Polaris Catalog Header

Status

Polaris Catalog is open source under an Apache 2.0 license.

  • ⭐ Star this repo if you’d like to bookmark and come back to it!
  • 📖 Read the announcement blog post for more details!

API Docs

API docs are hosted via Github Pages at https://polaris.io. All updates to the main branch update the hosted docs.

The Polaris management API docs are found here

The Apache Iceberg REST API docs are found here

Docs are generated using Redocly. They can be regenerated by running the following commands from the project root directory

docker run -p 8080:80 -v ${PWD}:/spec docker.io/redocly/cli join spec/docs.yaml spec/polaris-management-service.yml spec/rest-catalog-open-api.yaml -o spec/index.yaml --prefix-components-with-info-prop title
docker run -p 8080:80 -v ${PWD}:/spec docker.io/redocly/cli build-docs spec/index.yaml --output=docs/index.html --config=spec/redocly.yaml

Setup

Requirements / Setup

  • Java JDK >= 21, see CONTRIBUTING.md.
  • Gradle - This is included in the project and can be run using ./gradlew in the project root.
  • Docker (Suggested Version: 27+) - If you want to run the project in a containerized environment or run integration tests.

Command-Line getting started

Polaris is a multi-module project with three modules:

  • polaris-core - The main Polaris entity definitions and core business logic
  • polaris-server - The Polaris REST API server
  • polaris-eclipselink - The Eclipselink implementation of the MetaStoreManager interface

Build the binary (first time may require installing new JDK version). This build will run IntegrationTests by default. Make sure docker is running, as the integration tests require a running docker daemon.

./gradlew build

To skip tests.

./gradlew assemble

Run the Polaris server locally on localhost:8181

./gradlew runApp

The server will start using the in-memory mode, and it will print its auto-generated credentials to STDOUT in a message like the following:

realm: default-realm root principal credentials: <id>:<secret>

These credentials can be used as "Client ID" and "Client Secret" in OAuth2 requests (e.g. the curl command below).
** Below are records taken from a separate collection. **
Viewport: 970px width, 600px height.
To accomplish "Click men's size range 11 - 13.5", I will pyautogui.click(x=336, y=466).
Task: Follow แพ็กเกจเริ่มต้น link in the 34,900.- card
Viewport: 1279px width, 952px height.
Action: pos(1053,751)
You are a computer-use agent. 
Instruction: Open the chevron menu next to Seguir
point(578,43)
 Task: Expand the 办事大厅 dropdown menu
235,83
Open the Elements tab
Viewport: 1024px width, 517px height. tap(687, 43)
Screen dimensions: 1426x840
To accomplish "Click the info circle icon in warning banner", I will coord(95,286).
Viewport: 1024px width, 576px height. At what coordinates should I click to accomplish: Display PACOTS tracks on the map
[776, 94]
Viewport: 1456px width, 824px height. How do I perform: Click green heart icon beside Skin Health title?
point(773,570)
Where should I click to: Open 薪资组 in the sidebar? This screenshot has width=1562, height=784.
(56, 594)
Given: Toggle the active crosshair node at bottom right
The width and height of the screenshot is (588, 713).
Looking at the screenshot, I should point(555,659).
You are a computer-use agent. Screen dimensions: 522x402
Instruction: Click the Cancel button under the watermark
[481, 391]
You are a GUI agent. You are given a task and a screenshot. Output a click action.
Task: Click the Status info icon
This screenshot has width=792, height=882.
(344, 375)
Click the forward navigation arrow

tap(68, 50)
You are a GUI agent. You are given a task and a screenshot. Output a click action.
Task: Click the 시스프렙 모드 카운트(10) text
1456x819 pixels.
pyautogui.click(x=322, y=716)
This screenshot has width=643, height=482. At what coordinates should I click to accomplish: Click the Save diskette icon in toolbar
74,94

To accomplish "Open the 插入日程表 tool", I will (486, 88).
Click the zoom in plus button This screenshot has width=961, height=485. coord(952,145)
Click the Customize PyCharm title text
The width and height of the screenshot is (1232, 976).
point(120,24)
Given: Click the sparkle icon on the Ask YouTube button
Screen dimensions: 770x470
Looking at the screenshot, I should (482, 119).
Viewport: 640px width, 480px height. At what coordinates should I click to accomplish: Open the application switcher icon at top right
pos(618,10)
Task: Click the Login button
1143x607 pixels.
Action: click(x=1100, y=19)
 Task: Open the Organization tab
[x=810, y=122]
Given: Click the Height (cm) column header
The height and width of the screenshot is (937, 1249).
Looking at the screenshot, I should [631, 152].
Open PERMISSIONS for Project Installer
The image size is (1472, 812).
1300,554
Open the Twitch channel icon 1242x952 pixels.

While the Polaris server is running, run regression tests, or end-to-end tests in another terminal

./regtests/run.sh

Docker Instructions

Build the image:

docker build -t localhost:5001/polaris:latest .

Run it in a standalone mode. This runs a single container that binds the container's port 8181 to localhosts 8181:

docker run -p 8181:8181 localhost:5001/polaris:latest

Running the tests

Unit and Integration tests

Unit and integration tests are run using gradle. To run all tests, use the following command:

./gradlew test

Regression tests

Regression tests, or functional tests, are stored in the regtests directory. They can be executed in a docker environment by using the docker-compose.yml file in the project root.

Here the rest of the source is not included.